# TEXTO PROPORCIONADO
□ □ □
Opinión

Las vergüenzas

Mateo termina el desayuno y antes de que su madre se dé cuenta ya está en la puerta con la mochila a la espalda. Hoy expondrá un trabajo de historia hecho con fotografías antiguas y tiene prisa. 

Ana recoge los dibujos del suelo para meterlos en una carpeta. Son todos muy parecidos: siempre hay un cielo azul y un mar marrón, cosas de la imaginación infantil. Besa a su madre y sale contenta hacia su escuela, a pesar del calor. 

Sandra todavía está en pijama. Hoy no habrá clase, aunque no es domingo. Se asoma a la ventana con el pelo revuelto y se asusta: hay mucho ruido, así que tampoco podrá salir a jugar. Oye a su hermano y va hacia la cocina. Su padre no ha vuelto del trabajo, que ya no sabe cuál es. Se encoge de hombros y abre su cuaderno mientras le espera.
□ □ □
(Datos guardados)
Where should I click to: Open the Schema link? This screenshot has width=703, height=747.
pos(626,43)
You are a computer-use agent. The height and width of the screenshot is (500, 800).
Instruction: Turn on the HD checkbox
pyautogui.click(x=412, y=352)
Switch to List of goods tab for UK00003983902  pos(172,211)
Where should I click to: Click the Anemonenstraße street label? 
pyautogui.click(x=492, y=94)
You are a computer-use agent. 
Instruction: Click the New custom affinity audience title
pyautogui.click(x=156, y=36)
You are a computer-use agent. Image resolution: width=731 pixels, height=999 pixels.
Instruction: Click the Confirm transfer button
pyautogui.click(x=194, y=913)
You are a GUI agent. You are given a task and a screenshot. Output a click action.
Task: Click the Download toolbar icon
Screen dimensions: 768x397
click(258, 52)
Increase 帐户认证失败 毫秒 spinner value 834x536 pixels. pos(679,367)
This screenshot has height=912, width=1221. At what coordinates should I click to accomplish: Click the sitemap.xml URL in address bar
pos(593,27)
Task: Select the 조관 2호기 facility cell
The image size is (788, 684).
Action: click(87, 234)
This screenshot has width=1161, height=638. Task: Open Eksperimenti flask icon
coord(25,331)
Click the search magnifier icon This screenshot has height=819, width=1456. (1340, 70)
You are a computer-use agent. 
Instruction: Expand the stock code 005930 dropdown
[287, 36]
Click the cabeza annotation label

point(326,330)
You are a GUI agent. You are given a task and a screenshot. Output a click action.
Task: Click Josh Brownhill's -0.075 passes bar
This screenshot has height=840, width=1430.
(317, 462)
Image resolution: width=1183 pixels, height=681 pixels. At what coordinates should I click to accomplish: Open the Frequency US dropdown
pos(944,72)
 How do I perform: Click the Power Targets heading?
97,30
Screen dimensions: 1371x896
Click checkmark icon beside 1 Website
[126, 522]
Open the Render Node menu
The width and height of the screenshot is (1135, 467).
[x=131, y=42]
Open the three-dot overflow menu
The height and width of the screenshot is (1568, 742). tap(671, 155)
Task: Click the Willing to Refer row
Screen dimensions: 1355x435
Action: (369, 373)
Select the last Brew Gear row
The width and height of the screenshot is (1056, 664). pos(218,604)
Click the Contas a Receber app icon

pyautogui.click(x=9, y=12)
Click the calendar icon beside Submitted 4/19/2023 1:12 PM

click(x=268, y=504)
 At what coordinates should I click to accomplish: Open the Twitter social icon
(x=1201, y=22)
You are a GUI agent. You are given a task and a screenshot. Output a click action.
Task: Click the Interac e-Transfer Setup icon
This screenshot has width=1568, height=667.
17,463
□ □ □
# SOBRE ESTE EJERCICIO
Repite íntegro el texto «Las vergüenzas», sin cambiar ni una palabra.

# RESPUESTA ESCRITA
Opinión

Las vergüenzas

Mateo termina el desayuno y antes de que su madre se dé cuenta ya está en la puerta con la mochila a la espalda. Hoy expondrá un trabajo de historia hecho con fotografías antiguas y tiene prisa. 

Ana recoge los dibujos del suelo para meterlos en una carpeta. Son todos muy parecidos: siempre hay un cielo azul y un mar marrón, cosas de la imaginación infantil. Besa a su madre y sale contenta hacia su escuela, a pesar del calor. 

Sandra todavía está en pijama. Hoy no habrá clase, aunque no es domingo. Se asoma a la ventana con el pelo revuelto y se asusta: hay mucho ruido, así que tampoco podrá salir a jugar. Oye a su hermano y va hacia la cocina. Su padre no ha vuelto del trabajo, que ya no sabe cuál es. Se encoge de hombros y abre su cuaderno mientras le espera.